PROBLEM DETAILS =>
In this exercise, retype exactly the lines from the start of the entries through the line bearing "The width and", leaving every picture out.

(Pixel coordinate grounding data)
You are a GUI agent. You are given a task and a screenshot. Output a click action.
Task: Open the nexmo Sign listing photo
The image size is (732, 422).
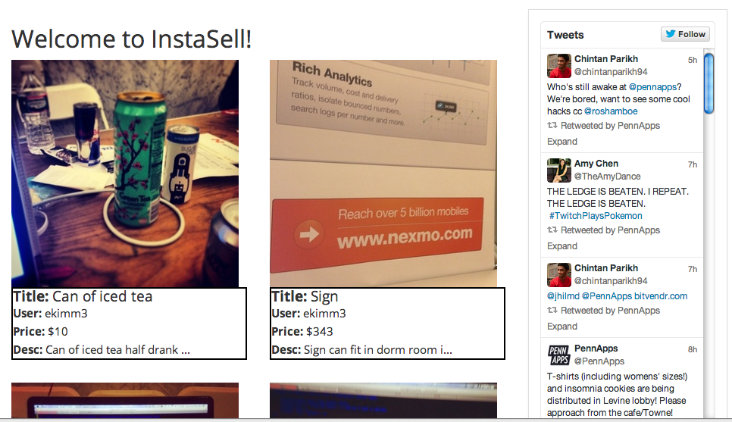coord(383,173)
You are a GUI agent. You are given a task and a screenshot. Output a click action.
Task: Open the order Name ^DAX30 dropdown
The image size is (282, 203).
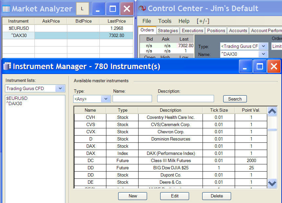click(x=263, y=54)
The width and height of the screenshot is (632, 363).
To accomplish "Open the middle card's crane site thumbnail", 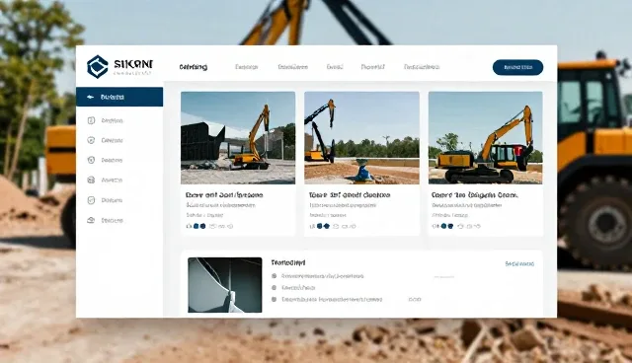I will click(361, 138).
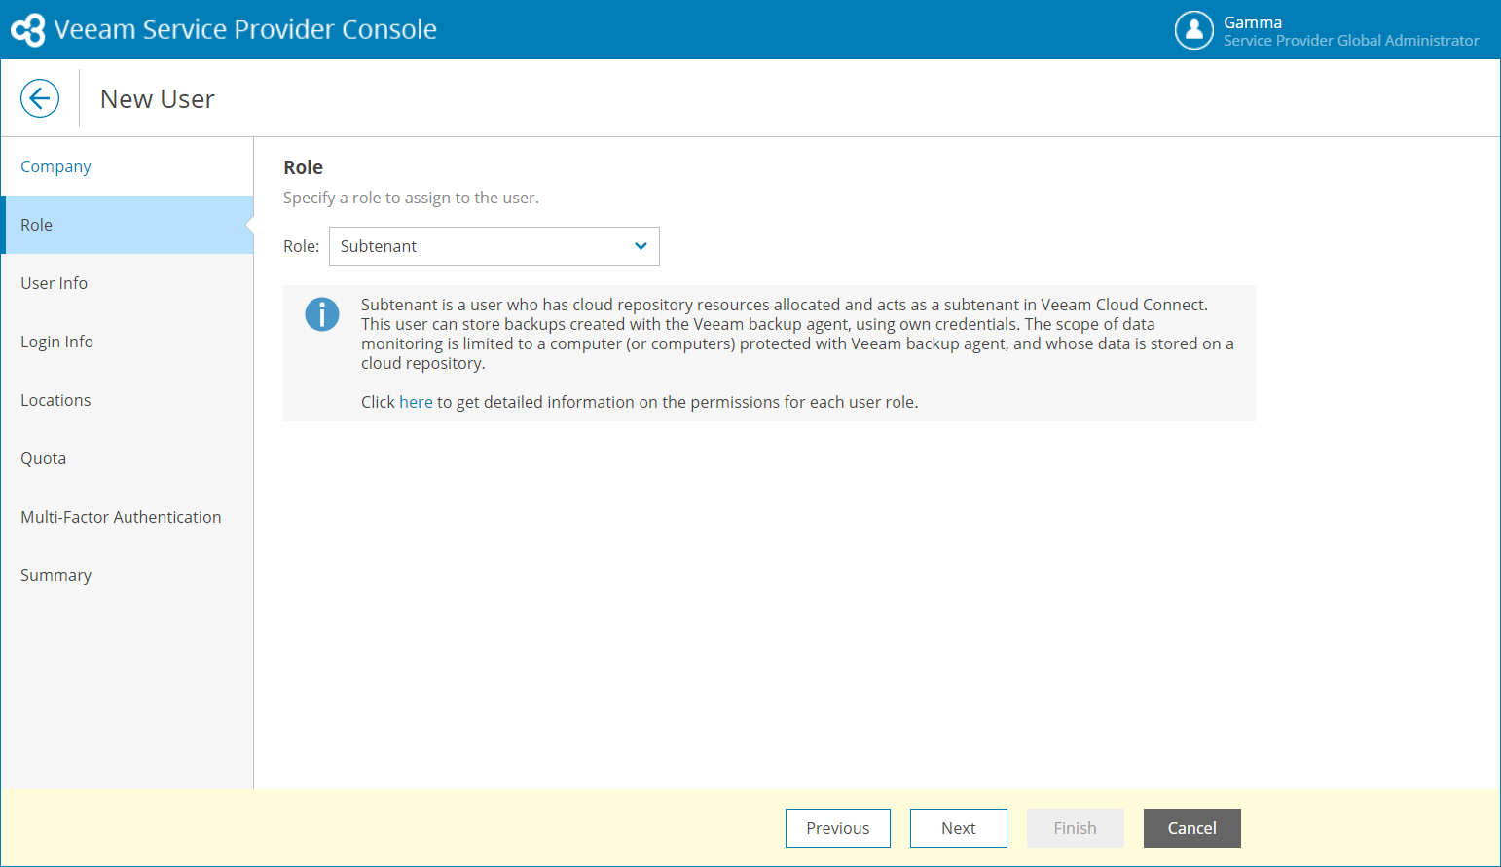Select the Role step in sidebar

37,225
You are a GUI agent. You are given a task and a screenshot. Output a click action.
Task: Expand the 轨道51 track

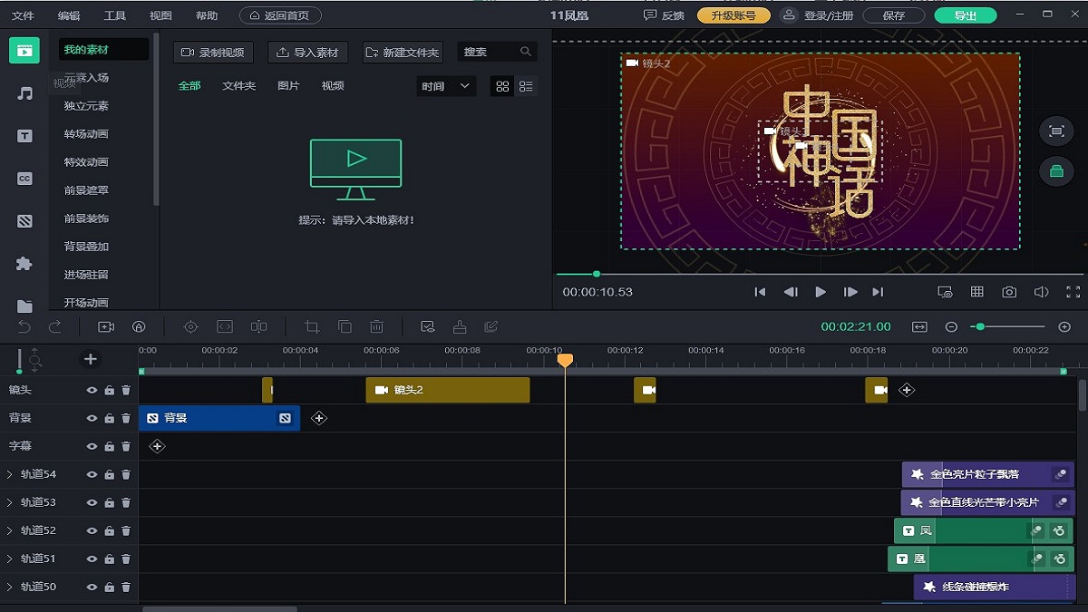pyautogui.click(x=10, y=559)
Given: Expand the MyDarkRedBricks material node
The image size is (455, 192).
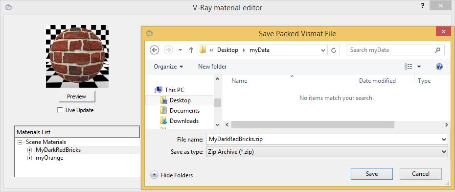Looking at the screenshot, I should tap(29, 150).
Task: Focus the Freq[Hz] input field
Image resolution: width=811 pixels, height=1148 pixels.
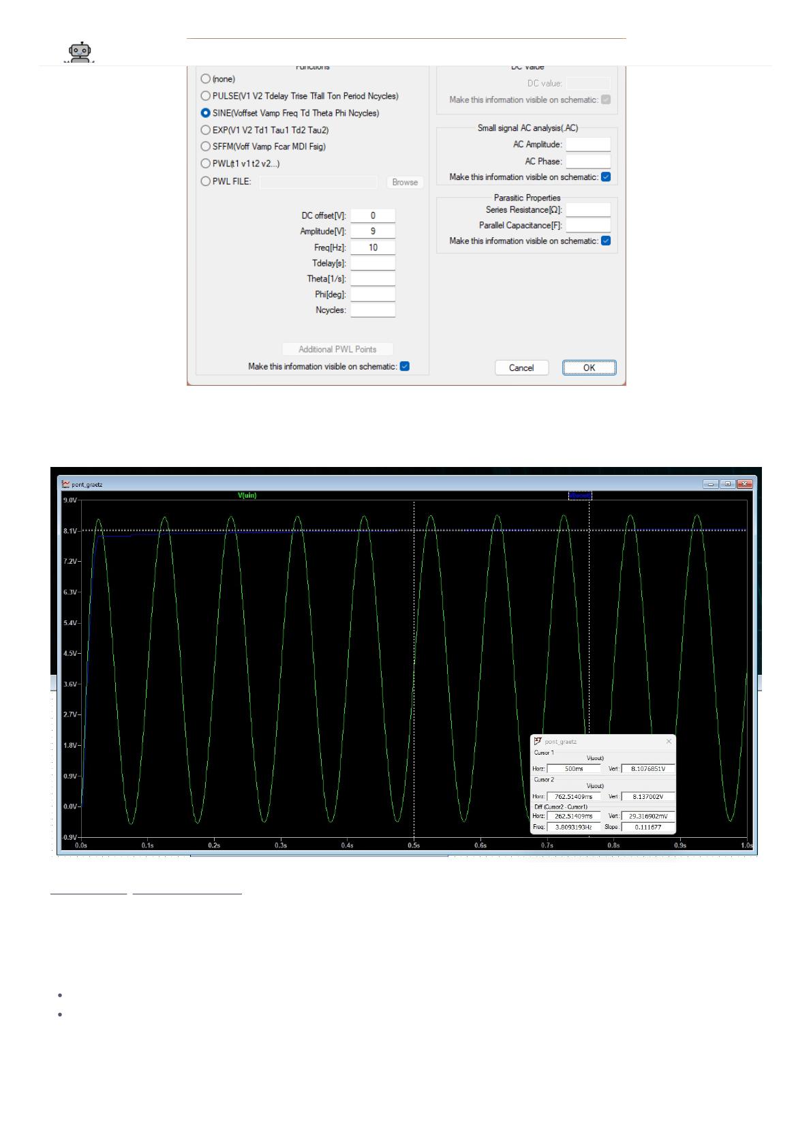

EXERCISE OUTPUT =>
You are a GUI agent. You are given a task and a screenshot. Output a click action.
Task: Open the nexmo Sign listing photo
The image size is (732, 422).
coord(383,173)
You are a GUI agent. You are given a task and a screenshot. Output a click action.
Task: Open the order Name ^DAX30 dropdown
The image size is (282, 203).
click(x=263, y=54)
The width and height of the screenshot is (632, 363).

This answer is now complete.